1) use clear wording to avoid ambiguity
2) use appropriate vocabulary
3) avoid double negatives
4) if writing a test for children consider a different format
5) don’t make questions too obvious
what is the fifth step for developing a measure and what does it aim to do?
Test design and assembly: assembling the psychological test
what things need to be considered when assembling/designing a test?
1) placement of correct items
2) check for errors
3) manual or computer assembly
4) how are people going to answer the test?
5) does the test look aesthetically pleasing?
what is pre-testing?
where you administer the test to a representative sample from the target population to see how well it is working or if it is working in the way that you want it to.
what does pre-testing aim to do?
Running a pilot assessment in this way, can tell us also whether people answer how we expect them to, if there are any problems or issues with the test, it the items are too easy or difficult, whether the time limit set for the test is enough.
what is the sixth step for developing a measure and what does it aim to do?
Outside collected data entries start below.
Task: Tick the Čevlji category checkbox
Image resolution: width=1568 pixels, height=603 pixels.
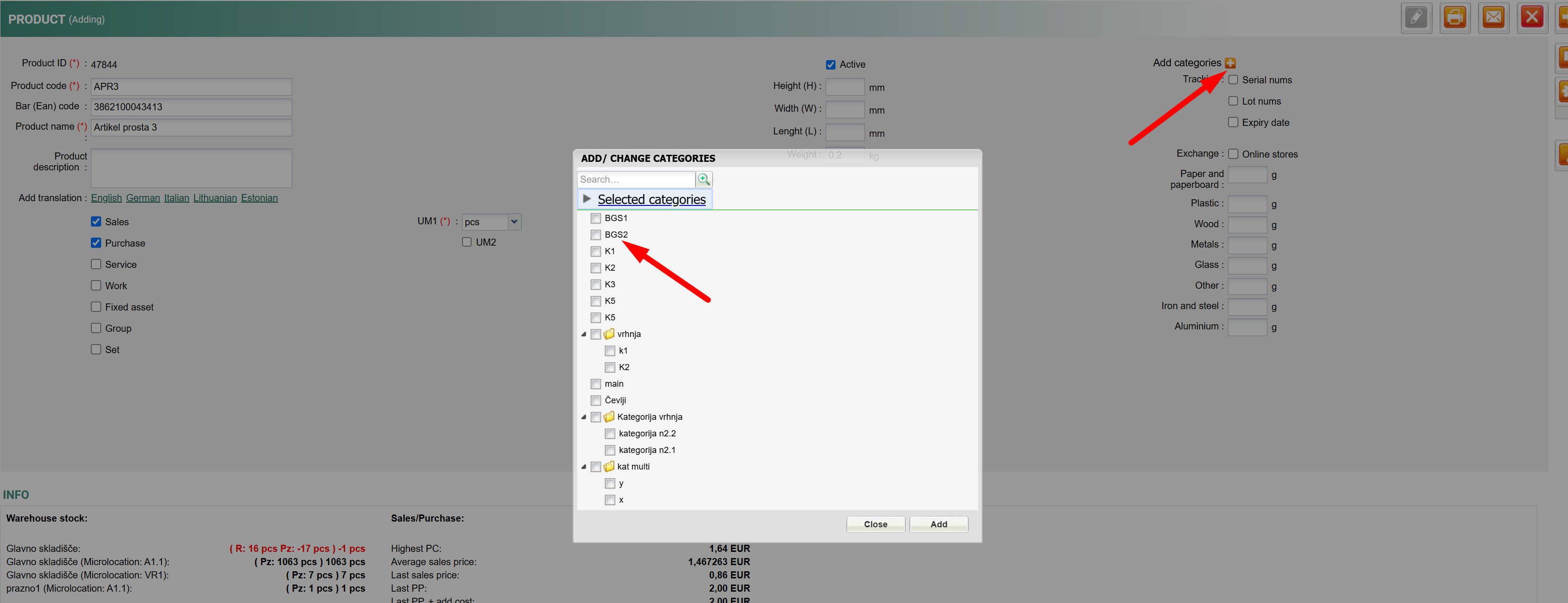Action: click(x=596, y=400)
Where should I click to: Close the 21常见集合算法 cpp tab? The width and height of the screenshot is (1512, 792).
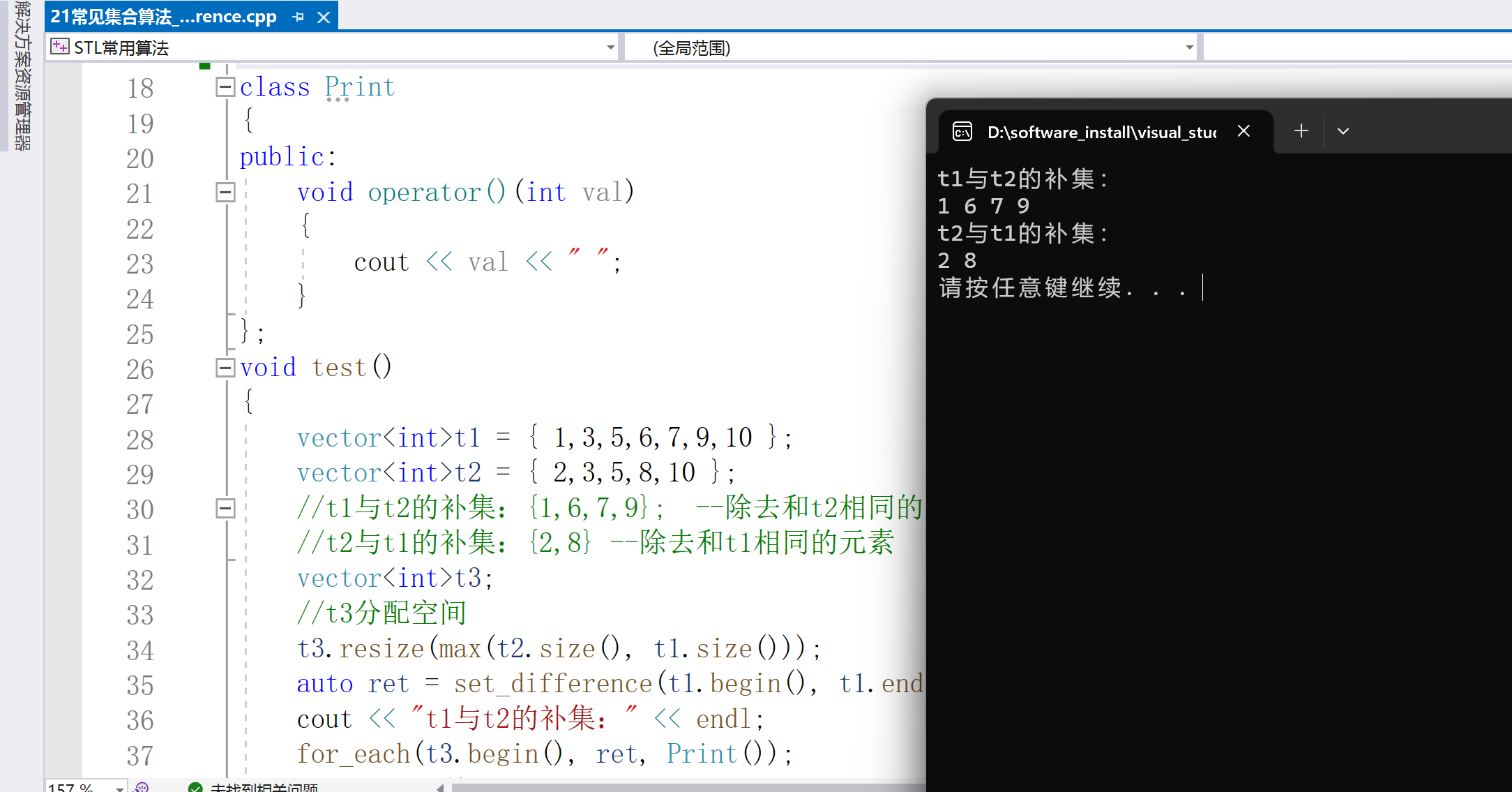pyautogui.click(x=324, y=17)
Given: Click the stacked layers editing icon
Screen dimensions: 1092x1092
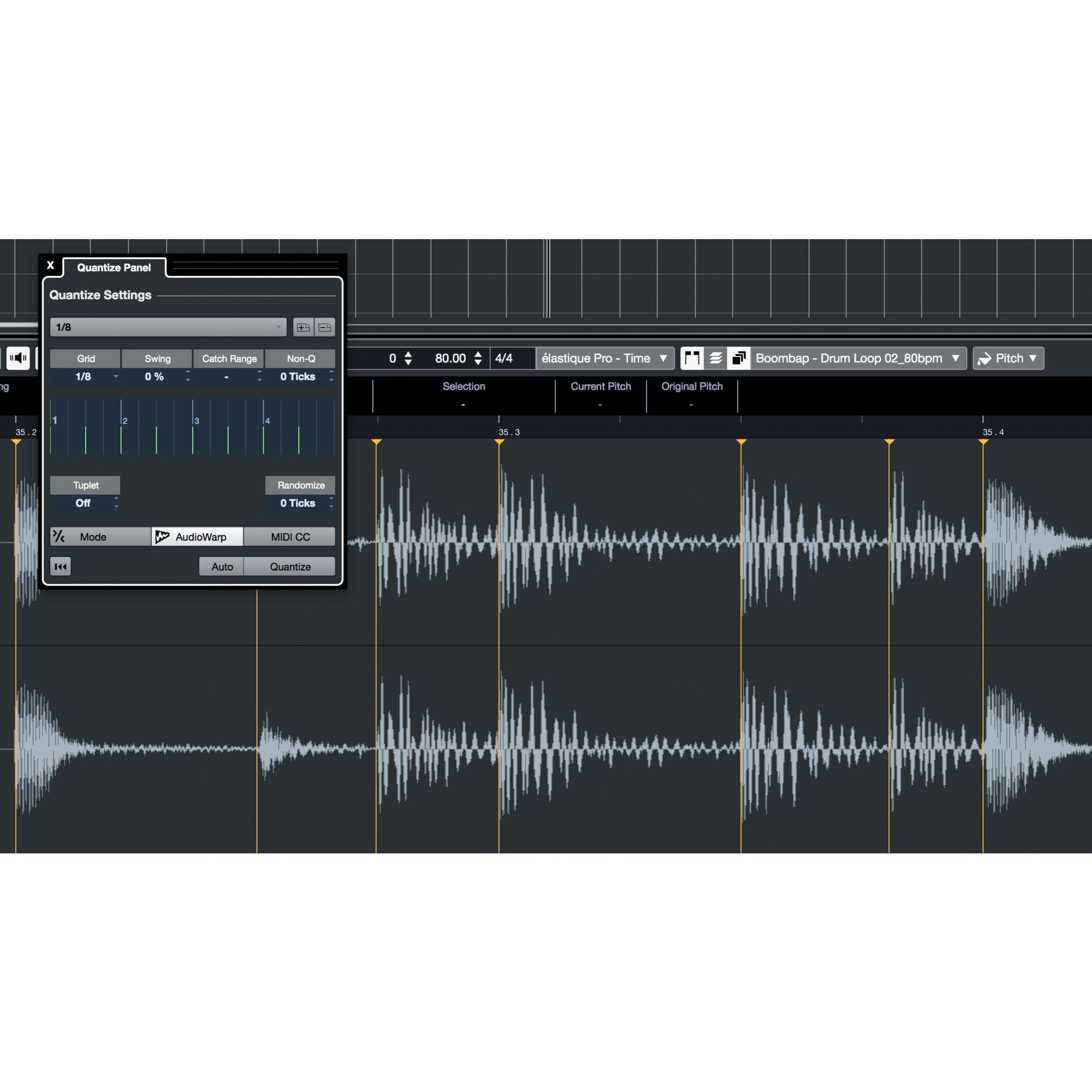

test production: everything that goes into putting together the final version of the test, which includes finalizing which items are included, the sequence they are presented in, and the necessary visual stimuli such as images you’d like to include - It also involves quality control
what is the seventh step for developing a measure and what does it aim to do?
test administration: Test administration is the most public and visible aspect of testing, when you administer your test to a sample.
what are important factors of test administration?
security and standardization of testing conditions
name methods for standardizing test administration
control extraneous variables, make conditions identical for all examinees, standard instructions, same time limits
why is standardizing test administration important?
comparability between samples, fairness when interpreting test scores, increases validity of findings, increases reliability of findings
what are steps eight and nine in developing a measure and what do they entail?
scoring responses and establishing a passing score: deciding how we will score a test or questionnaire
what aspects go into scoring criteria for a psychological test?
developing a scoring key, decide when we drop participants from the study sample, investigate whether there is a response bias, evaluate how good or bad items are through item analysis
what is item analysis?
analyze whether the test items are good or bad to decide whether to keep or omit their data
what are the considerations when doing item analysis?
whether the items are congruent with the test objective, and whether they are valid – so questions surrounding validity, questions surrounding reliability, poor performing items that need to be discarded, which items are easy/difficult, how long it takes an examinee to complete each item
what is step nine in developing a measure and what does it aim to do?
establishing passing scores: set up norms – what the distribution of scores look like in our target population, set performance standards, or decide on cut-off scores
what do you have to achieve before establishing scores can take place?
ensure the test is reliable and valid
what is step ten in developing a measure and what does it entail?
reporting results: all examinees have a right to accurate, timely and useful reports of their performance, in understandable language.
what is step eleven in developing a measure and what does it entail?
Item banking: refers to storing items for future use.
NB! security
what is step twelve in developing a measure, and what does it aim to do?
publishing and refinement: a technical report detailing the how one would go about administering the test and scoring it and much of the information detailed in the previous steps. You would also then submit the measure to be classified as a psychological test or not and sort out publishing and marketing should you want to charge for it
what factors need to be considered when developing a multi-cultural test?
education level and language
why is it important to develop multi-cultural tests?
South African samples are often multi-cultural. If you are targeting South Africans in general, you then have to be especially mindful during the planning phase of several things that might influence performance on tests.